## PROVIDED PASSAGE
++++++++

RE: UTS#10 (collation) : French backwards level 2, and word-breakers.

From: Philippe Verdy (verdy_p@wanadoo.fr)
Date: Thu Jul 15 2010 - 01:59:58 CDT

  • Next message: Arno Schmitt: "Re[2]: Arab Ma[r]ks"

    "CE Whitehead" <cewcathar@hotmail.com> wrote:
    > At the same time, as I think about it, I can think of no proper names in French where the words differed only by level 2 accents* -- although I am not French.

    The most common case is not within proper names, but within the
    various forms of conjugated verbs and their past participles, in the
    first group.

    Backwards ordering comes from French phonology which exhibits stress
    on the final pronounced syllable (ignoring additional mute 'e' and
    mute consonannts at end of words, so effectively ignoring some
    orthographic syllable boundaries). This allows dictionaries to sort
    together (and present within the same article) many grammatical
    variations of the same word, according to how they are effectively
    pronounced, something that is not used in English because its
    orthography is extremely weakly transparent, so it just uses the
    default ordering of orthographic base letters indistinctly of their
    role in the phonology.

    The language phonology is so significant within the « natural »

++++++++

## DATASET ENTRIES
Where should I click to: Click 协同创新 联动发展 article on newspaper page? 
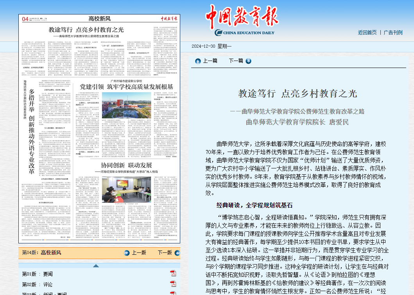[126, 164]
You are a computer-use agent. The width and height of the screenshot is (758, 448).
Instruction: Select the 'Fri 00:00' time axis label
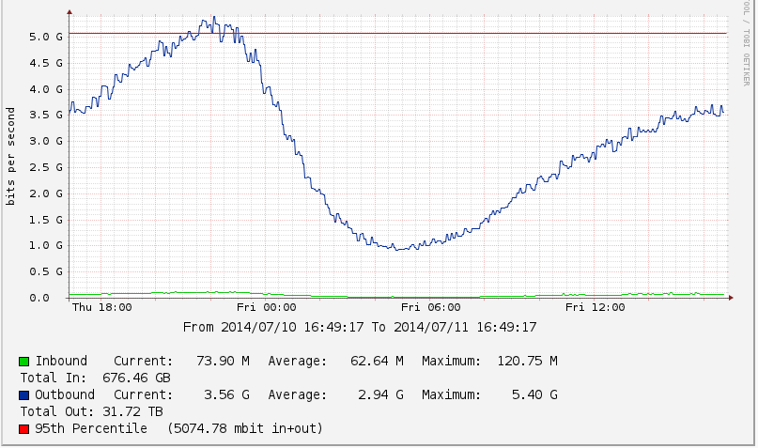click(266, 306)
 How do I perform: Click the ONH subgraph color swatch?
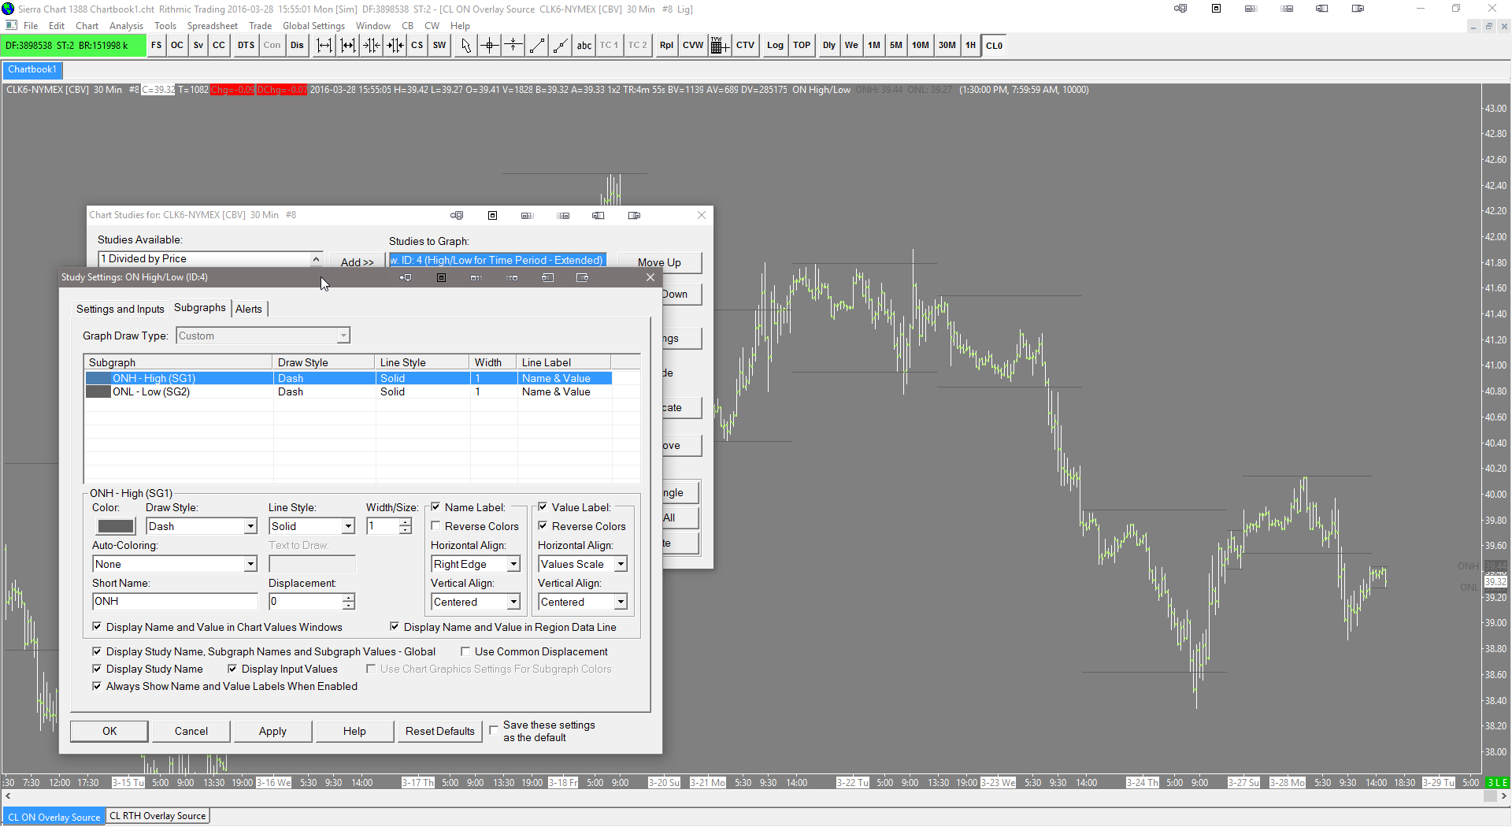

++++++++

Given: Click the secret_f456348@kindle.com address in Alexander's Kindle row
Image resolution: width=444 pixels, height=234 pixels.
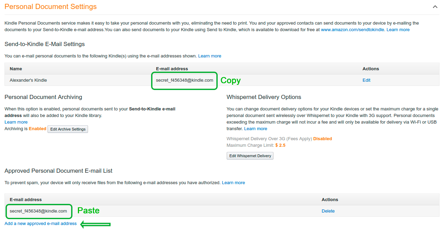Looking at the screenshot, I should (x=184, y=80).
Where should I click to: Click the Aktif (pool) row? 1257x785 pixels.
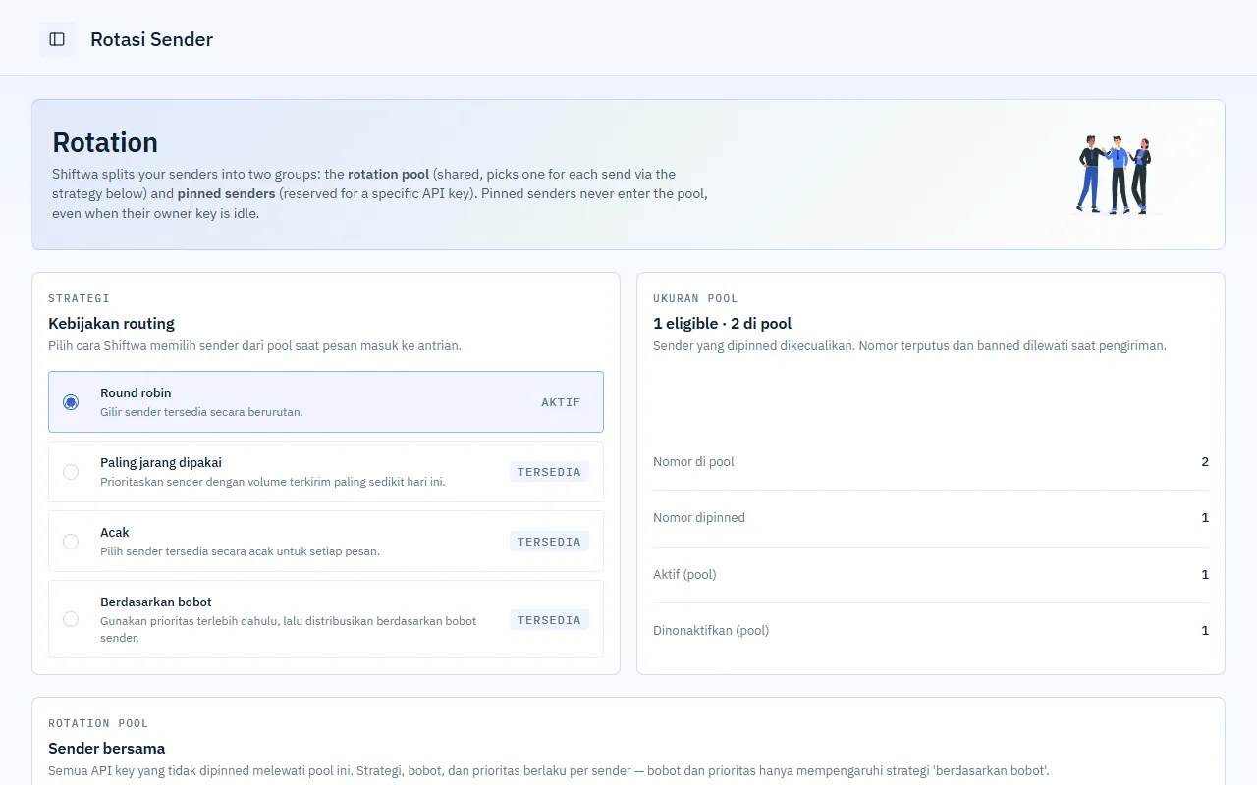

++++++++

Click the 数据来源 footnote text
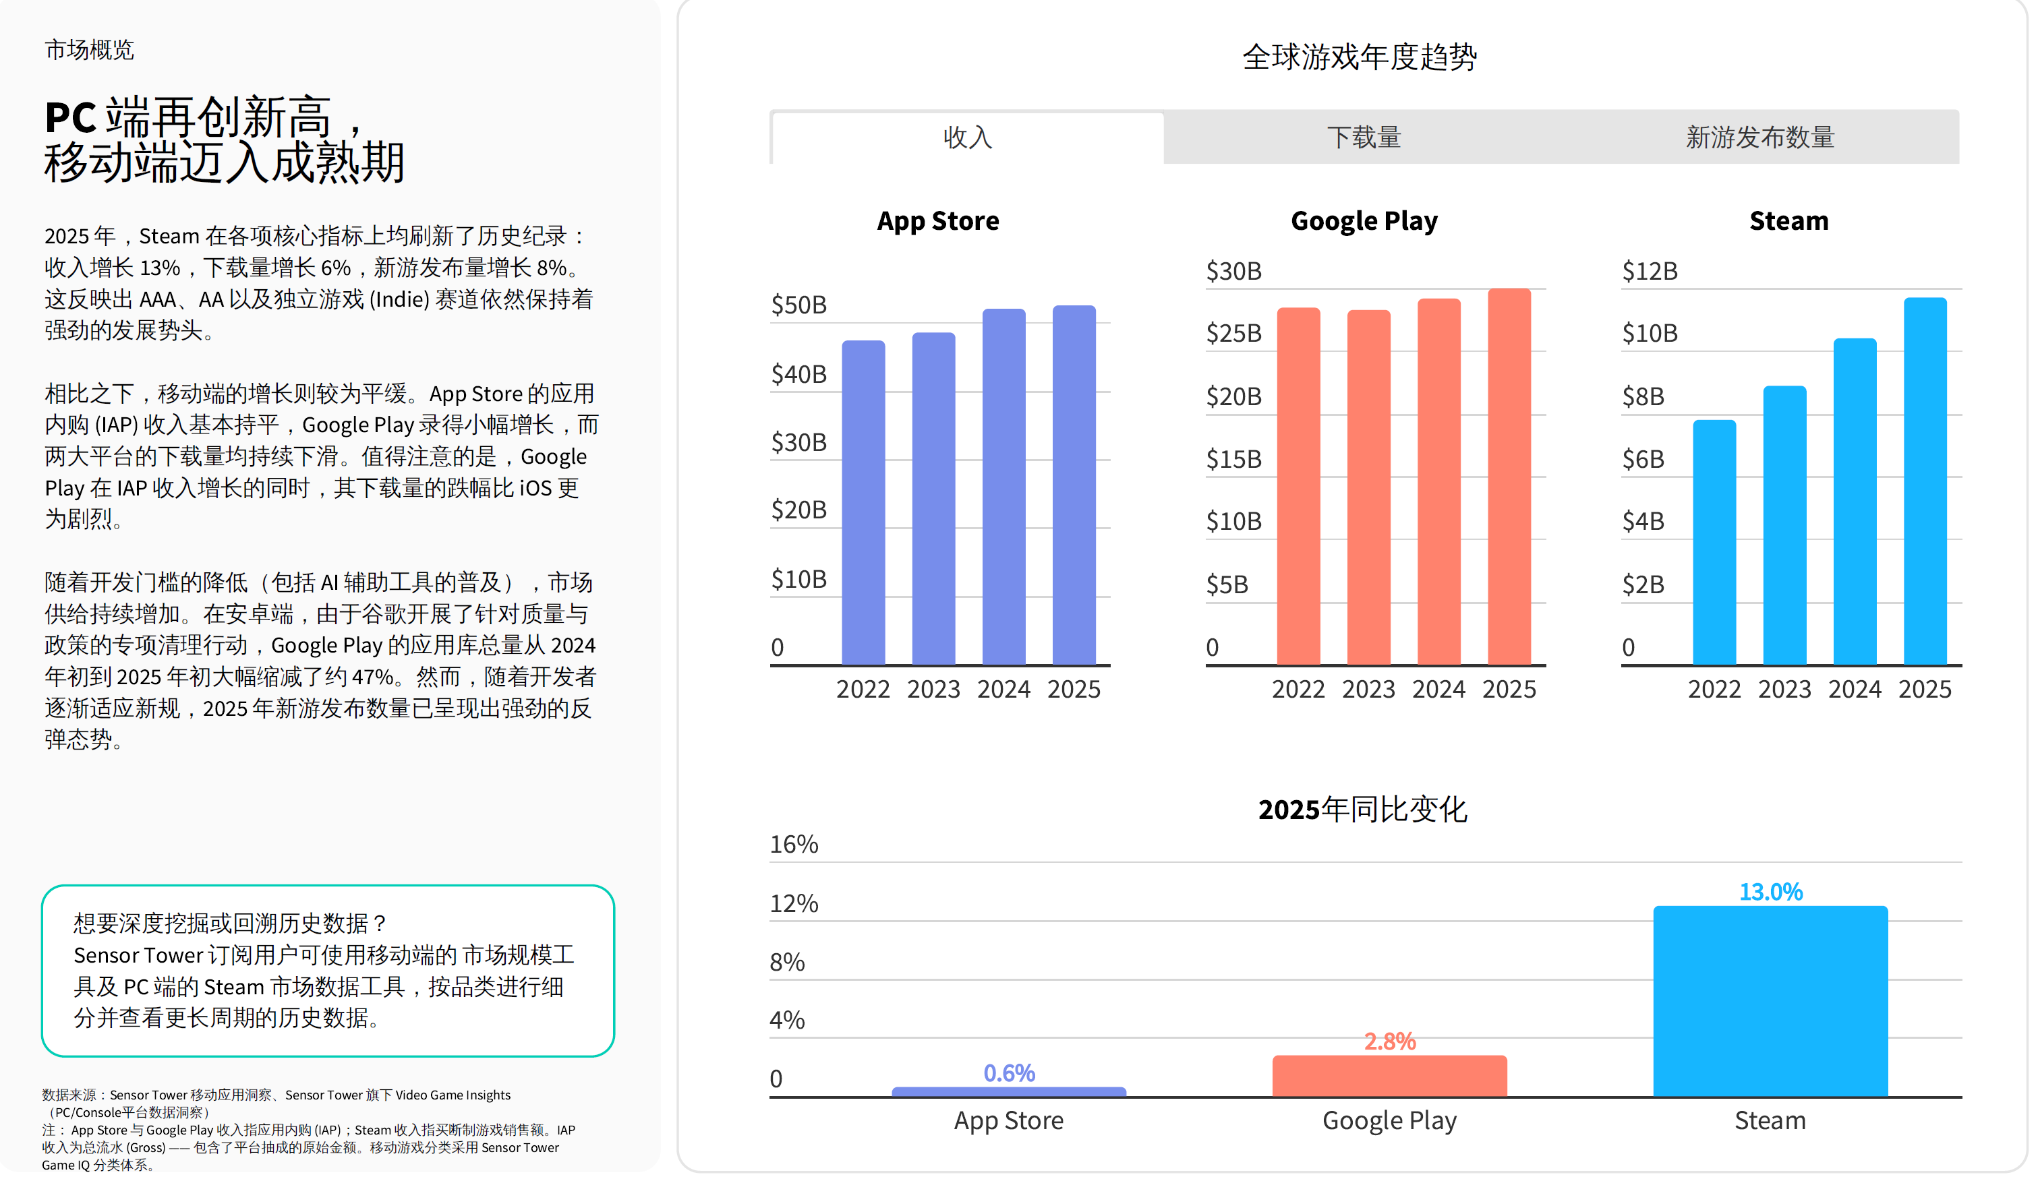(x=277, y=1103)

++++++++

## PROBLEM 1
From the message on French collation, extract the passage starting at "The most common" and ending at "in the phonology.", word for word.
## PROBLEM 2
Copy the entries starting at the line that contains "Given: Click the" and ending at the line that contains "Where should I click to: Click the", with no changes. Leave the pictures out.
The message on French collation has nothing to do with the entries.

## TASK SOLUTION 1
The most common case is not within proper names, but within the
    various forms of conjugated verbs and their past participles, in the
    first group.

    Backwards ordering comes from French phonology which exhibits stress
    on the final pronounced syllable (ignoring additional mute 'e' and
    mute consonannts at end of words, so effectively ignoring some
    orthographic syllable boundaries). This allows dictionaries to sort
    together (and present within the same article) many grammatical
    variations of the same word, according to how they are effectively
    pronounced, something that is not used in English because its
    orthography is extremely weakly transparent, so it just uses the
    default ordering of orthographic base letters indistinctly of their
    role in the phonology.

## TASK SOLUTION 2
Given: Click the secret_f456348@kindle.com address in Alexander's Kindle row
Image resolution: width=444 pixels, height=234 pixels.
Looking at the screenshot, I should (x=184, y=80).
Where should I click to: Click the Aktif (pool) row? 1257x785 pixels.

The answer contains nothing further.